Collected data

-*-*-

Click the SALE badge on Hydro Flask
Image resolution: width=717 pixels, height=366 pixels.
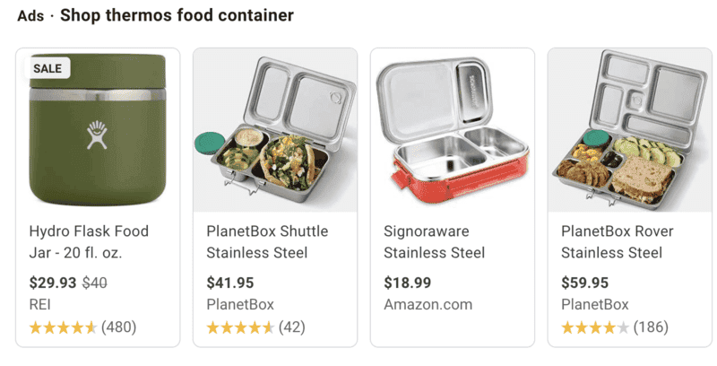[48, 68]
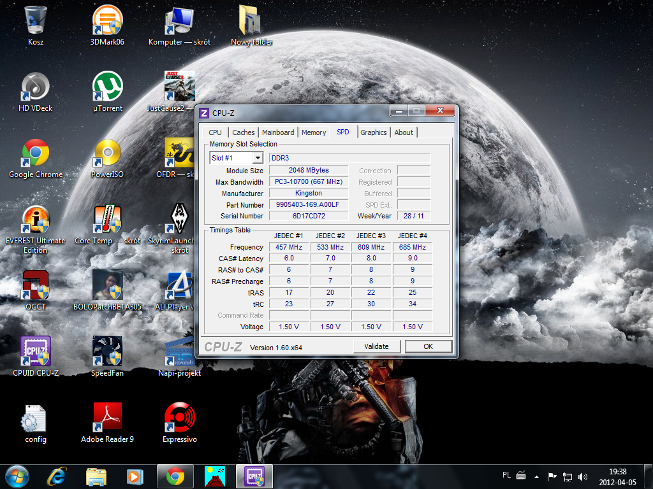The image size is (653, 489).
Task: Expand the Slot #1 memory dropdown
Action: pyautogui.click(x=258, y=158)
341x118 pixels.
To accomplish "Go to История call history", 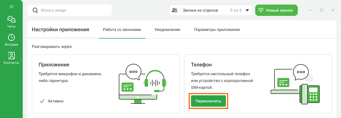I will [11, 40].
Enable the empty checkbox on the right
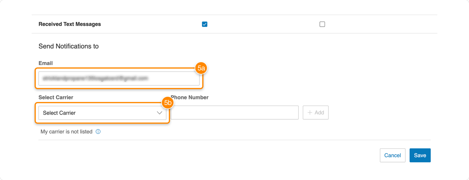The height and width of the screenshot is (180, 469). (322, 24)
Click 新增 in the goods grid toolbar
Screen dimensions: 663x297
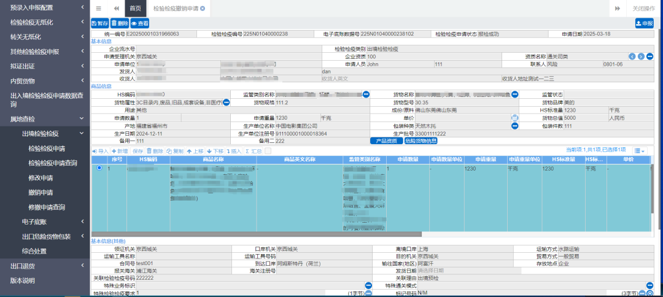coord(120,151)
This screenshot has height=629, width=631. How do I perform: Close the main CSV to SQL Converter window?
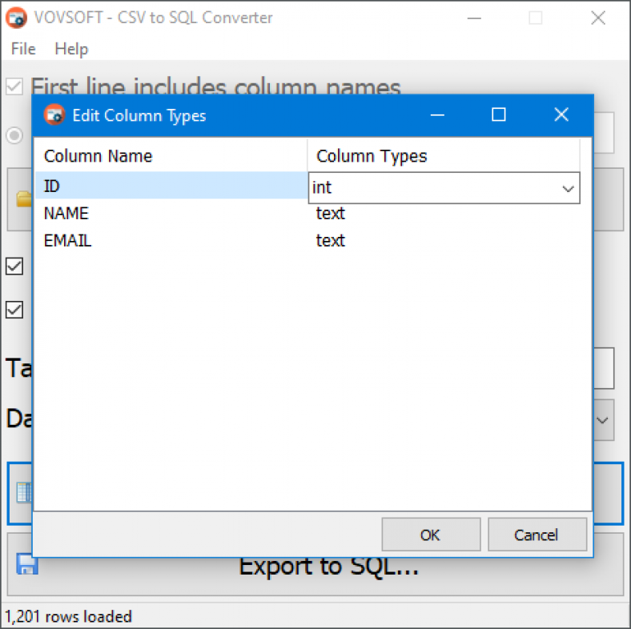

-*-*-

WHAT IS REQUIRED
The last line of the entries marks the end, and the line with "Click 新增 in the goods grid toolbar" marks the start. Output exactly those two lines and every line between them, nothing else, with the pictures left out.

ANSWER BOX
Click 新增 in the goods grid toolbar
Screen dimensions: 663x297
coord(120,151)
This screenshot has height=629, width=631. How do I perform: Close the main CSV to SQL Converter window?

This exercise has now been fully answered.